DPPI Deficiency Enhances Both Angiogenesis and Arteriogenesis and Improves Cardiac Function after Myocardial Infarction

Study objective Myocardial infarction (MI) induces both hypoxia and inflammation that trigger angiogenesis. Numerous proangiogenic and proarteriogenic factors are released during the inflammatory reaction post‐MI. However, the overall effect of the various factors of the inflammatory component depends on the local environment. This study examined the potential role of inflammatory serine protease (ISP) inhibition on angiogenesis after MI. Methods and results We subjected wild‐type (WT) and mice lacking Dipeptidyl peptidase I (DPPI), a lysosomal enzyme involved in the cleavage and activation of major ISPs, to MI up to 4 weeks and assessed the role of DPPI gene deletion on angiogenesis and cardiac remodeling and function.

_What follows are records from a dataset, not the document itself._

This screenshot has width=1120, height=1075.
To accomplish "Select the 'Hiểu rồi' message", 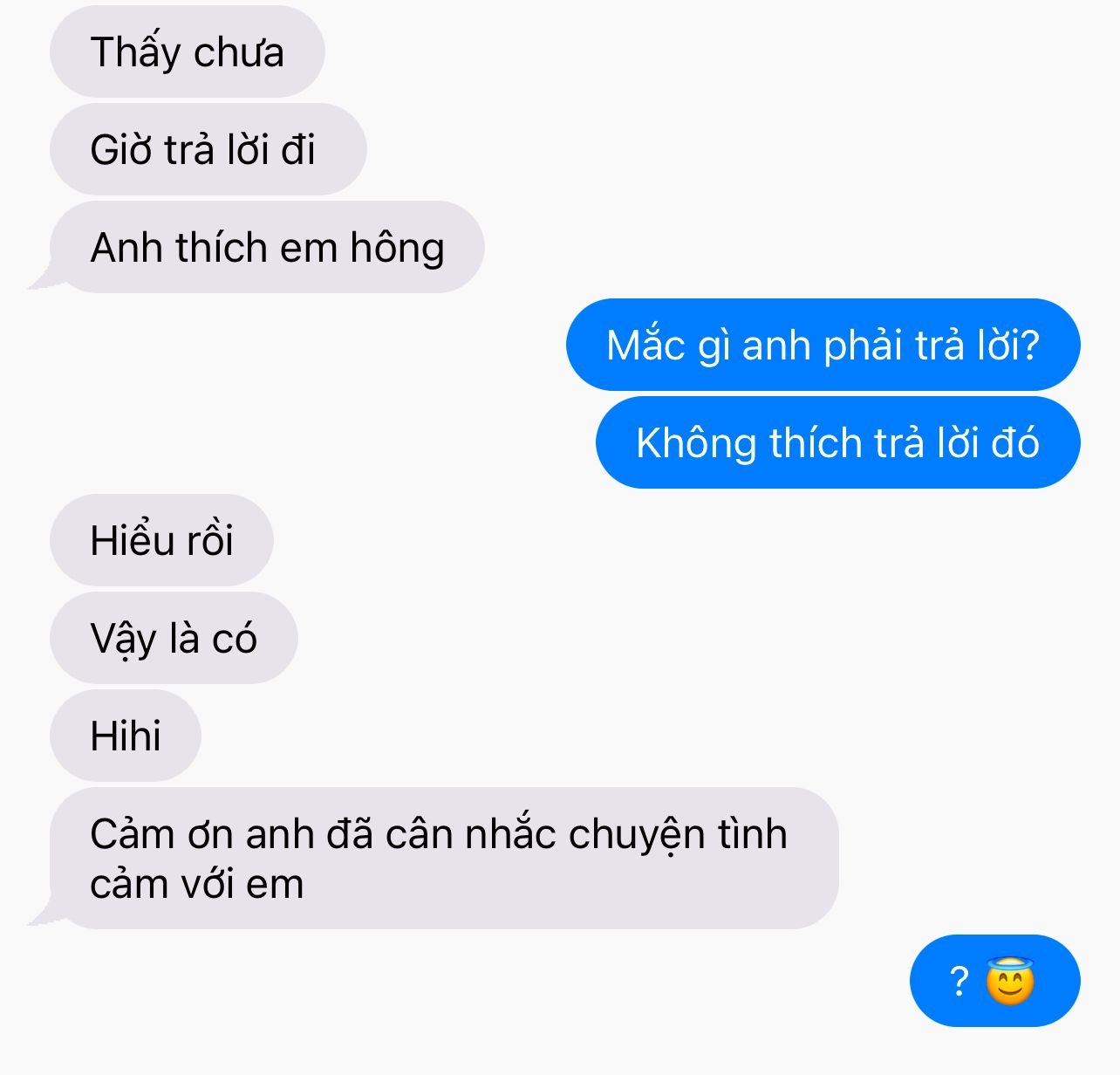I will [161, 540].
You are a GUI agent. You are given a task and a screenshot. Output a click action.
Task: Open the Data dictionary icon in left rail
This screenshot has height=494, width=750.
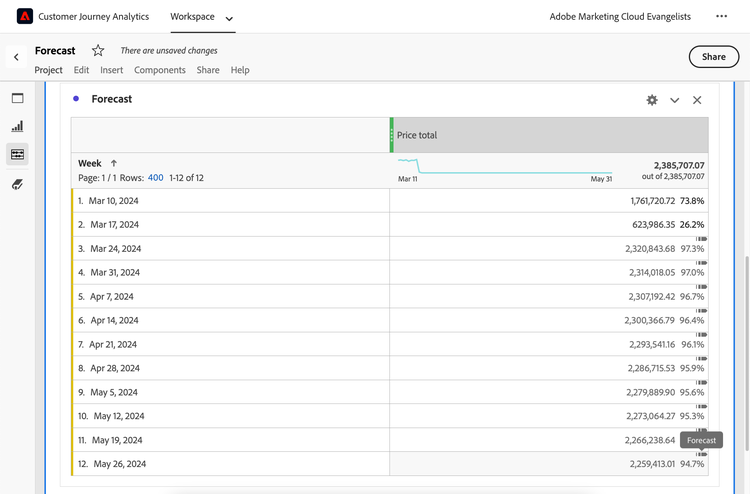(x=17, y=184)
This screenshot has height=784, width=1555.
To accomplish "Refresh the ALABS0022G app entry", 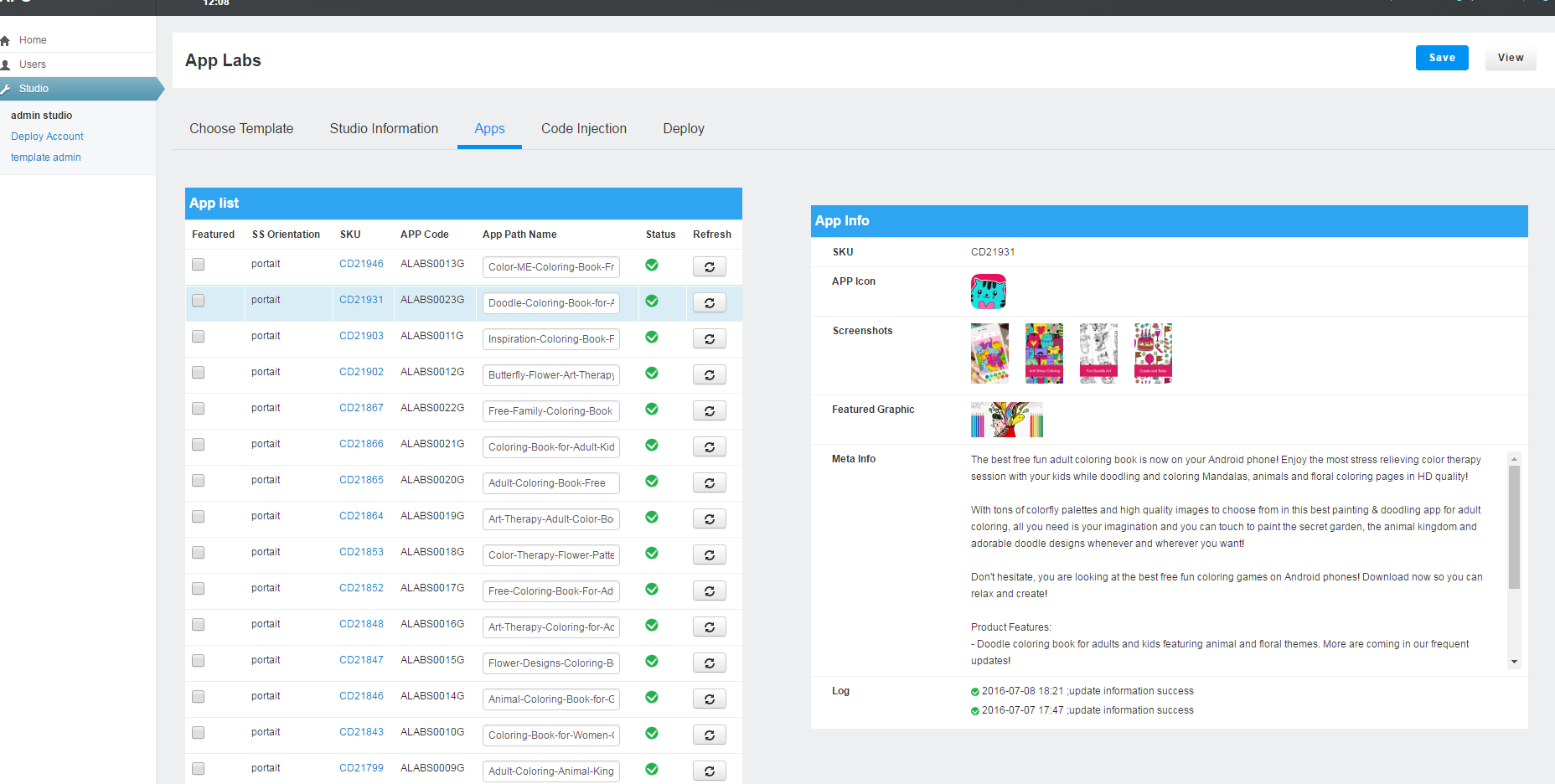I will click(709, 411).
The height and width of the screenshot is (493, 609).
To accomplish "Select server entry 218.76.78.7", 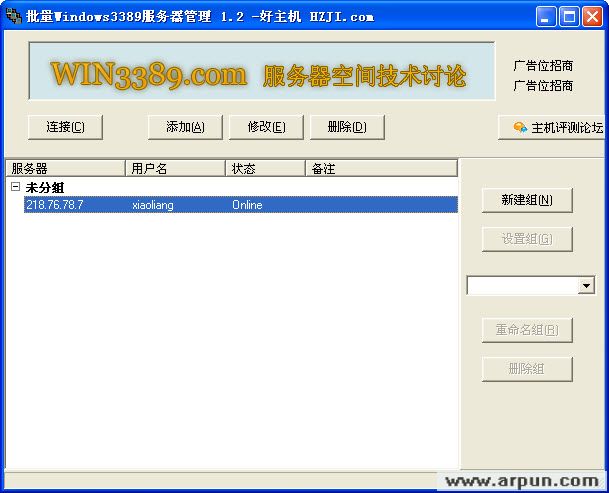I will (x=55, y=205).
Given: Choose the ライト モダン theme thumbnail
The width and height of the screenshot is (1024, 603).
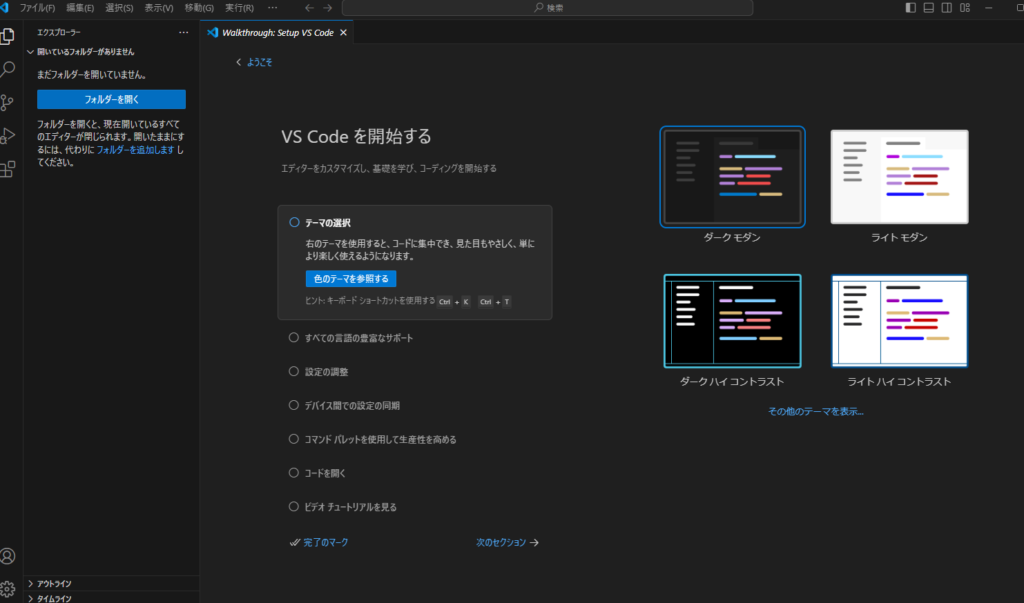Looking at the screenshot, I should 899,176.
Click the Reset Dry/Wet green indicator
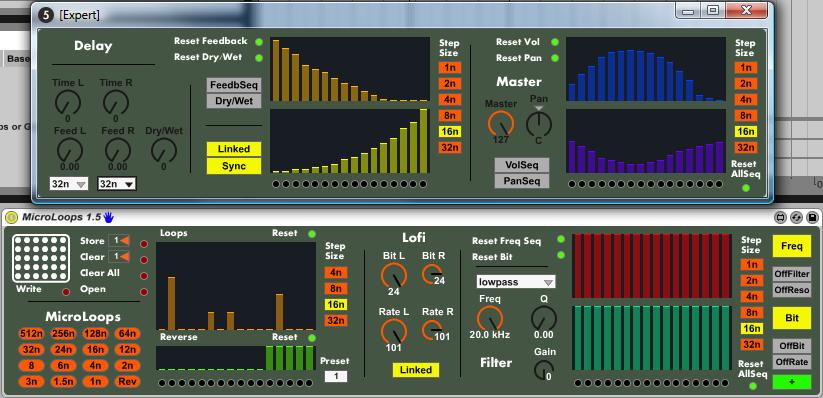Viewport: 823px width, 398px height. click(259, 58)

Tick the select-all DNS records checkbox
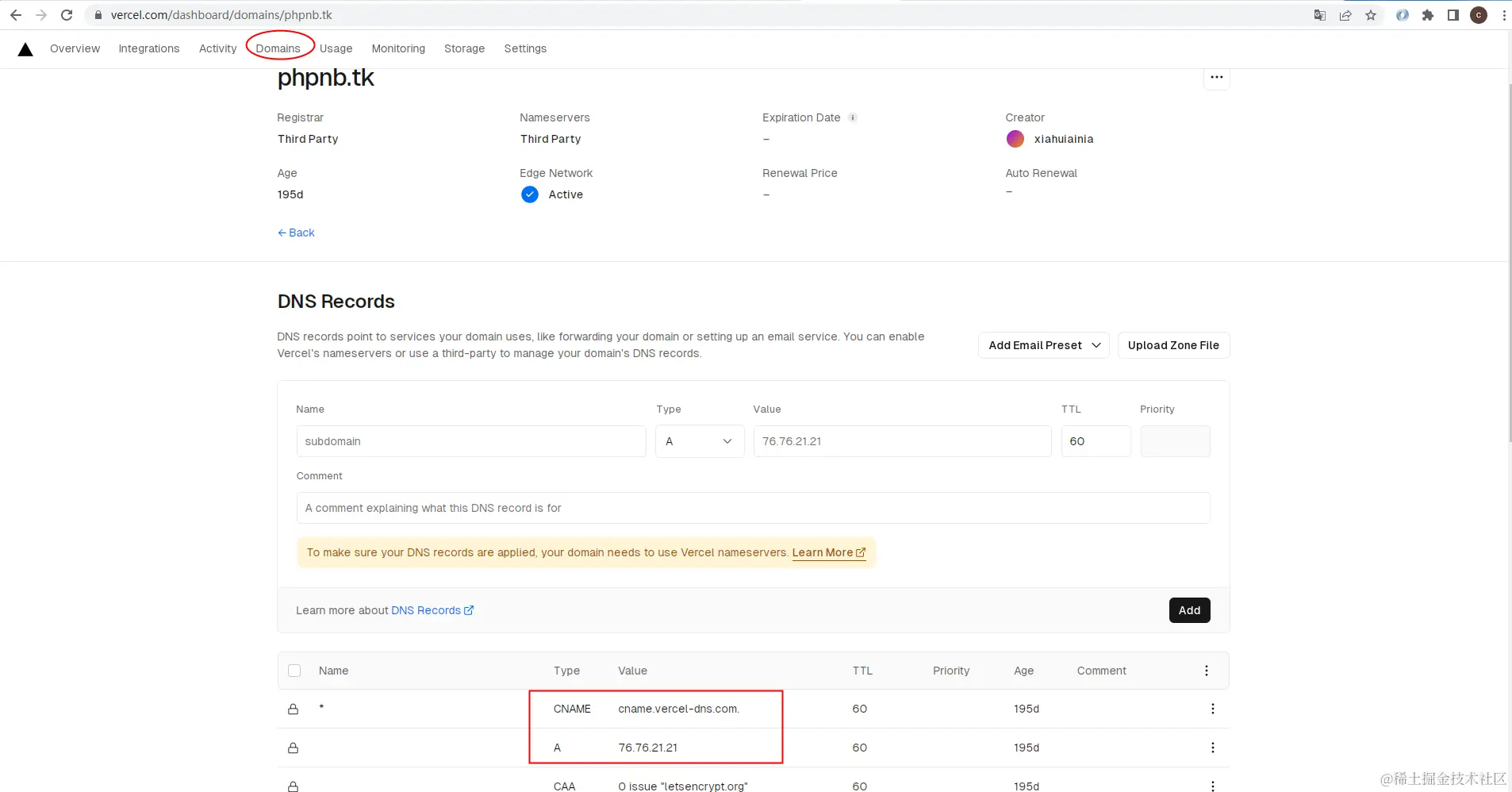[294, 671]
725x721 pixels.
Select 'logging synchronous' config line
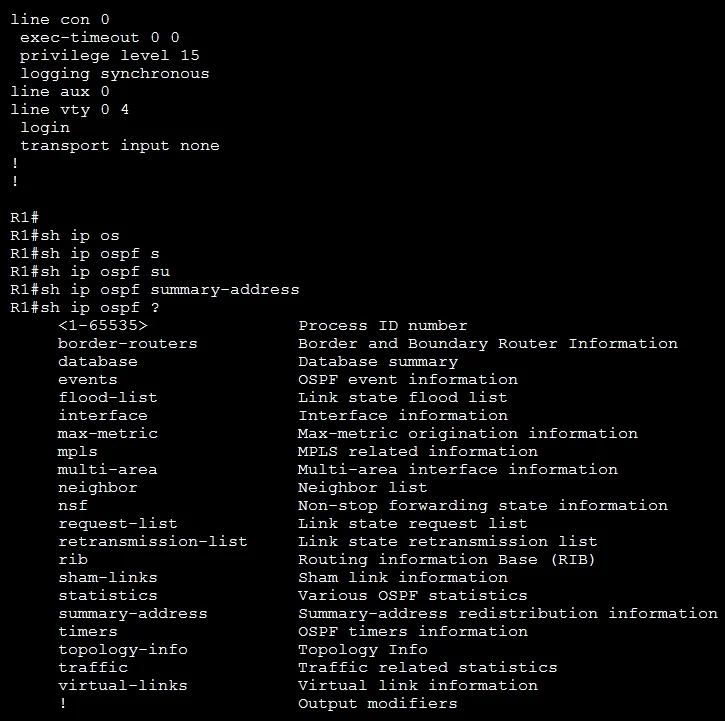115,74
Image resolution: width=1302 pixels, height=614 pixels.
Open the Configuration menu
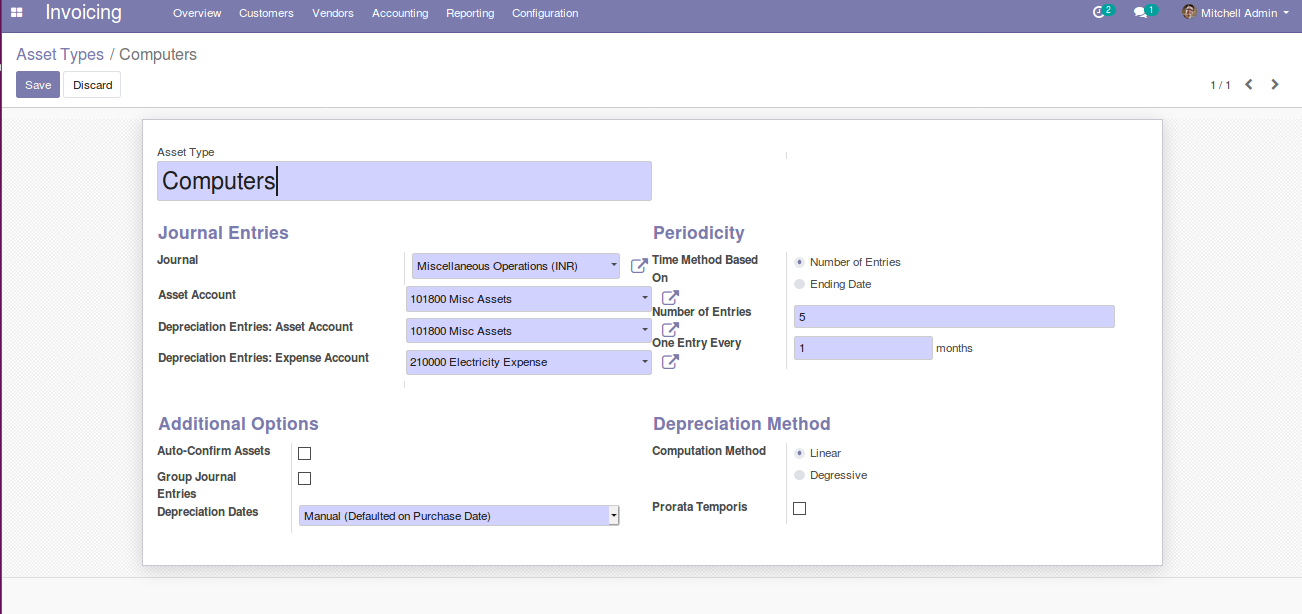click(x=545, y=13)
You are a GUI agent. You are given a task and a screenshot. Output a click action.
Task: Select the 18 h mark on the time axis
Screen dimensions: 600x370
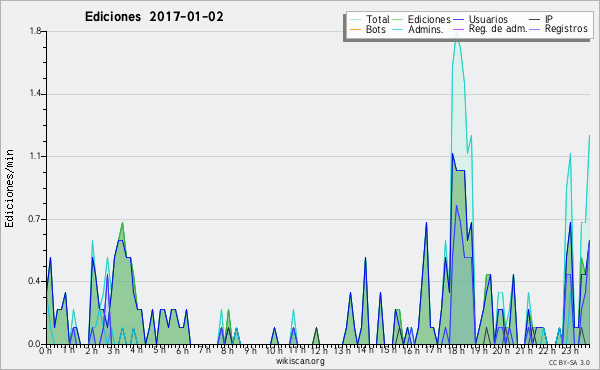click(x=456, y=350)
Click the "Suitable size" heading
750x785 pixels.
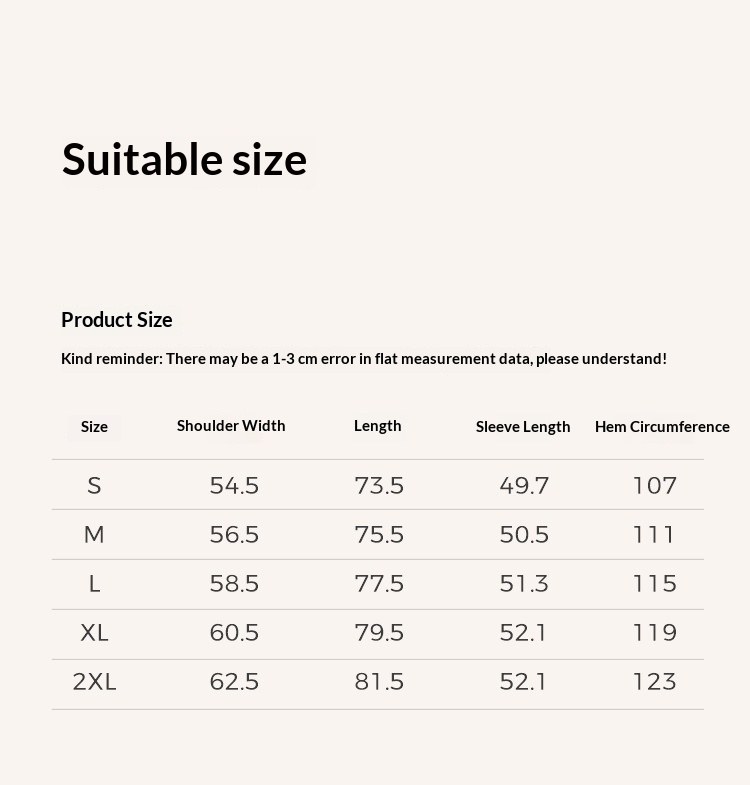184,160
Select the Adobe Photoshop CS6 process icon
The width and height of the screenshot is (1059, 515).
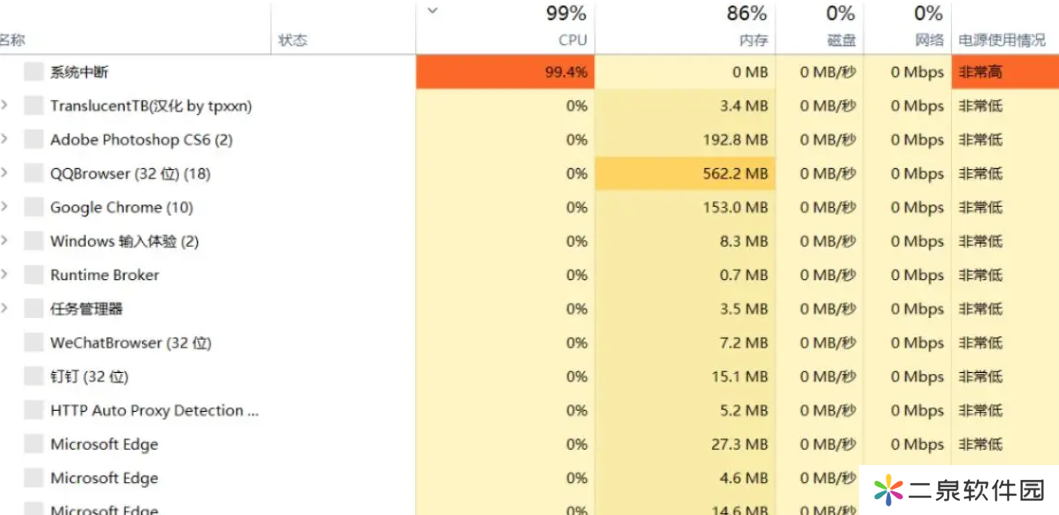[x=34, y=140]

DPPI deficient mice show markedly reduced activity of neutrophil‐ and mast cell‐derived serine proteases after MI compared to WT mice, along with a reduction in infarct size and improved cardiac function. DPPI deficiency also increased the number of capillaries and mature vessels in infarcted hearts by upregulating the expression of angiogenic cytokines such as vascular endothelial growth factor (VEGF) and angiopoietin‐1. Investigation of the mechanisms involved show reduced levels of soluble VEGF receptor 1 (sVEGFR1) accumulation in DPPI KO infarct together with increased phosphorylation of VEGFR2. The negative role of inflammatory serine proteases on angiogenesis was further demonstrated in vitro in tube formation assay. Treatment of human umbilical vein endothelial cells with the neutrophil‐derived serine protease cathepsin G (CG) led to up‐regulation of sVEGFR1 and its interaction with VEGFA, decreased VEGFR2 signaling and reduced the number and length of endothelial cell tubes. In contrast, preincubation of endothelial cells with neutralizing anti‐sVEGFR1 antibodies attenuated endothelial cell tube disorganization, improved VEGFR2 signaling and preserved new vessels formation. Conclusions Our findings reveal the role of ISPs as key components of a molecular mechanism that negatively modulates angiogenesis through regulation of the relative levels of sVEGFR1 in endothelial cells. Our study also point to DPPI inhibition as a potential therapeutic target for stimulation of angiogenesis and the maintenance of cardiac function post‐MI. Support or Funding Information This work was supported by the National Institute of Health (HL088626 and HL076799) and American Heart Association (15SDG22650004 and 14PRE20380518).